* Brief
Which lines in the records below contain the string "label"? Gather every such line and copy each one out in full.
-------- Data section --------
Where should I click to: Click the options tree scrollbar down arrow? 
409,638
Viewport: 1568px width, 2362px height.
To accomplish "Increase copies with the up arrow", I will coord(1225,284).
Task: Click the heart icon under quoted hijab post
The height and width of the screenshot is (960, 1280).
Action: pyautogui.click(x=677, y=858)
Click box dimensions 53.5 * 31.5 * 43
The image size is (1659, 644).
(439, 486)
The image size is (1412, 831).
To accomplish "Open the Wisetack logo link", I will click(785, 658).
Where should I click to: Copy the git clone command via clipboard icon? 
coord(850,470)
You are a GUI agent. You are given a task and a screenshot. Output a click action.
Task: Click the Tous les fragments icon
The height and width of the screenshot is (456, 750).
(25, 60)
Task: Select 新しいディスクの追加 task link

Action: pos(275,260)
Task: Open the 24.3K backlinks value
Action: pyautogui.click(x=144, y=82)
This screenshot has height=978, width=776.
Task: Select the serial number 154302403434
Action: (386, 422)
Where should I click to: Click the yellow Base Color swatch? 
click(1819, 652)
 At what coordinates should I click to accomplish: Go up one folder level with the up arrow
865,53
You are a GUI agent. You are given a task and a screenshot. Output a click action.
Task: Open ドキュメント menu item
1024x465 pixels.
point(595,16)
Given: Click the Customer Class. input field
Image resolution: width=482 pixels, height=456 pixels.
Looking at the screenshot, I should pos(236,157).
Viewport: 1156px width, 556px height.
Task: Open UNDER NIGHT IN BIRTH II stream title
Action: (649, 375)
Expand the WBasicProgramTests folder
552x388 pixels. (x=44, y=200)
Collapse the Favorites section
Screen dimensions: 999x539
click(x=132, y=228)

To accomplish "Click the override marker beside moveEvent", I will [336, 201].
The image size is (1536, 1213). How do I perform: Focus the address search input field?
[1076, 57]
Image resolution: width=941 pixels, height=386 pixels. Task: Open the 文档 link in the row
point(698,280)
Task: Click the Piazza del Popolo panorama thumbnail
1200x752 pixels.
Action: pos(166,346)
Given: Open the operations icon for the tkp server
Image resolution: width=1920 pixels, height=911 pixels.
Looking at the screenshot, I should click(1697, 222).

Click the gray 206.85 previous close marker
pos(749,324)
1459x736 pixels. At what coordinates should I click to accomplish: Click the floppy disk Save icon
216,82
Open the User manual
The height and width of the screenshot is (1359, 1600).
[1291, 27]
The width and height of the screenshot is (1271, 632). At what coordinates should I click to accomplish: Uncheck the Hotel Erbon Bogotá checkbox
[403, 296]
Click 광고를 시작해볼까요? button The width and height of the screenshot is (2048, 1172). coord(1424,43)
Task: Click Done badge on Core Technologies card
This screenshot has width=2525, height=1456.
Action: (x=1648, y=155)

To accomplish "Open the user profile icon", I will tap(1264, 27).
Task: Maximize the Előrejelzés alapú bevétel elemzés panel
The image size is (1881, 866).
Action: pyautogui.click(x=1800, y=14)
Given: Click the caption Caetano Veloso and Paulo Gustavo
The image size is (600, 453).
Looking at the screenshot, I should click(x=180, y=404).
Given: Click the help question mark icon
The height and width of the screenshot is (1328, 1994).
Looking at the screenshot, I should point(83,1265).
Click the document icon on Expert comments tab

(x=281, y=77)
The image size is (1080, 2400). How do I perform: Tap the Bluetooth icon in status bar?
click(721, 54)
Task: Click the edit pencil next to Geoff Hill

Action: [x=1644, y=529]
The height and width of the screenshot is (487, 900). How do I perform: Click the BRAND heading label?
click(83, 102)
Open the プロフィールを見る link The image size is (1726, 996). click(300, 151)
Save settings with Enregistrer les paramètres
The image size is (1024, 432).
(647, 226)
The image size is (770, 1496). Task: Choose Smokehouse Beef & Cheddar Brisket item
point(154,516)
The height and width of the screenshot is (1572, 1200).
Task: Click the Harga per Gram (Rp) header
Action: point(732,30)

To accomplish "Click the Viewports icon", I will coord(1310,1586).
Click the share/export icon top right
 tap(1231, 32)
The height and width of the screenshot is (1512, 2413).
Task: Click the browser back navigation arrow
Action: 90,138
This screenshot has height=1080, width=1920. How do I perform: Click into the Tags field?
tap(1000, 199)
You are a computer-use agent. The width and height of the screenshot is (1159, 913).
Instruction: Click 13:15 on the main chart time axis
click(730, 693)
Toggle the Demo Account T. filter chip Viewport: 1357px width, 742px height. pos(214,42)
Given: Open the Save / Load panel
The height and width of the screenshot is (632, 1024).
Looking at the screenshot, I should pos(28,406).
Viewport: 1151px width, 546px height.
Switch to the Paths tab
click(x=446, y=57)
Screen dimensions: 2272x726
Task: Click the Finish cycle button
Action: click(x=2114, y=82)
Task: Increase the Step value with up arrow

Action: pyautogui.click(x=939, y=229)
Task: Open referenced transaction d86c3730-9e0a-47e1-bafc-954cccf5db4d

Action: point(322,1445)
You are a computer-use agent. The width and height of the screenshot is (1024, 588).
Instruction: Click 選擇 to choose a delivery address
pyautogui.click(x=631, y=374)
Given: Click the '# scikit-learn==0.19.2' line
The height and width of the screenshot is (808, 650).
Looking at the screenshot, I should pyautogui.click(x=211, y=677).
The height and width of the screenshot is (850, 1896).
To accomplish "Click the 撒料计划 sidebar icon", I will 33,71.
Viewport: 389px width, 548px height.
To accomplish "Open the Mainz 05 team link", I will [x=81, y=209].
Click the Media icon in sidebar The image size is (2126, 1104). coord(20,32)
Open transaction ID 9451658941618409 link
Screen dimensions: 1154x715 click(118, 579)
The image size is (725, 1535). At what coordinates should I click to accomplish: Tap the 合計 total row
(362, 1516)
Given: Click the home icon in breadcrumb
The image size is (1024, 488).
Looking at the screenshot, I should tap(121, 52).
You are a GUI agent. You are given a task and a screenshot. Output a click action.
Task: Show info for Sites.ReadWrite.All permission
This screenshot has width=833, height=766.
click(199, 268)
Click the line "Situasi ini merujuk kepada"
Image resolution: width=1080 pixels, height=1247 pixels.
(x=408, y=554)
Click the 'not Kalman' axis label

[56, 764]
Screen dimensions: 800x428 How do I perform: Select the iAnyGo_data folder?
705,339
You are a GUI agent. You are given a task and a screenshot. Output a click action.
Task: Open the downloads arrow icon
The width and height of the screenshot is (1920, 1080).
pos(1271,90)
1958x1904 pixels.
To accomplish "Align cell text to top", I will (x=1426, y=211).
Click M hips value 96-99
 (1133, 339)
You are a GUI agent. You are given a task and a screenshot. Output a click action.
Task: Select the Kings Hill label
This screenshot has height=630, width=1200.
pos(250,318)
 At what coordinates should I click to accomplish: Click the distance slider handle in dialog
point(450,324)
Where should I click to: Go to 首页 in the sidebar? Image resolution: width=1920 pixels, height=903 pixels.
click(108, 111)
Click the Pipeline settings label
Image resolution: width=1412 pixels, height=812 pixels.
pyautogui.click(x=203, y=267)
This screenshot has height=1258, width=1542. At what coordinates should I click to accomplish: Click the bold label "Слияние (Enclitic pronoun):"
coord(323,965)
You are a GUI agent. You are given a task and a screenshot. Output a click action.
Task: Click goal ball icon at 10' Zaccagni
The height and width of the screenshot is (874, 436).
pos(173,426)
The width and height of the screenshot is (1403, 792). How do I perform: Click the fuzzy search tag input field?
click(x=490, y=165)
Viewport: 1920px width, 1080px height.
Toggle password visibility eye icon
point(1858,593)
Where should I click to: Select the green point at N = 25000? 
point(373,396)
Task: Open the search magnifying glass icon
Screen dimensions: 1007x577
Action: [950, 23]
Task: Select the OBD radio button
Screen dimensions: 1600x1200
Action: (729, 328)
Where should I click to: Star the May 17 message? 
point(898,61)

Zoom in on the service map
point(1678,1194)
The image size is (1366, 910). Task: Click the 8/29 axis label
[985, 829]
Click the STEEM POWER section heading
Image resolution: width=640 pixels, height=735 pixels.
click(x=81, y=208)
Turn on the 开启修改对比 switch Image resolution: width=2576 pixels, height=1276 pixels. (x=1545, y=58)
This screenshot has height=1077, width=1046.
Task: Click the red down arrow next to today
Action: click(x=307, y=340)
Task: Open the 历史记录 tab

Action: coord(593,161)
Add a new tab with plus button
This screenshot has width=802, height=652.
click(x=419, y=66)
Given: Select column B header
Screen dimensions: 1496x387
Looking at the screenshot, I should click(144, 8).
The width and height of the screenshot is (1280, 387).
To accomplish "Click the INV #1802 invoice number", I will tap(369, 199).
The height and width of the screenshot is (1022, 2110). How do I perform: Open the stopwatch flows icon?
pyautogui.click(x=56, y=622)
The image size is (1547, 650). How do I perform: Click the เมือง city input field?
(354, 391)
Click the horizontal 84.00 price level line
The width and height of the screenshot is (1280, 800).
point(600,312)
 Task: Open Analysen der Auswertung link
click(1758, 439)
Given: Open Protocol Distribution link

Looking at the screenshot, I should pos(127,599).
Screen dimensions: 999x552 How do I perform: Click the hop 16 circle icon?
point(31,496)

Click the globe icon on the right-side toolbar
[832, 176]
--------
* Response to the exercise
The height and width of the screenshot is (487, 900). How do I perform: Click the BRAND heading label?
Click the 'not Kalman' axis label
Task: Select the Kings Hill label
Click the Pipeline settings label
This screenshot has height=1258, width=1542. At what coordinates should I click to accomplish: Click the bold label "Слияние (Enclitic pronoun):"
The image size is (1366, 910). Task: Click the 8/29 axis label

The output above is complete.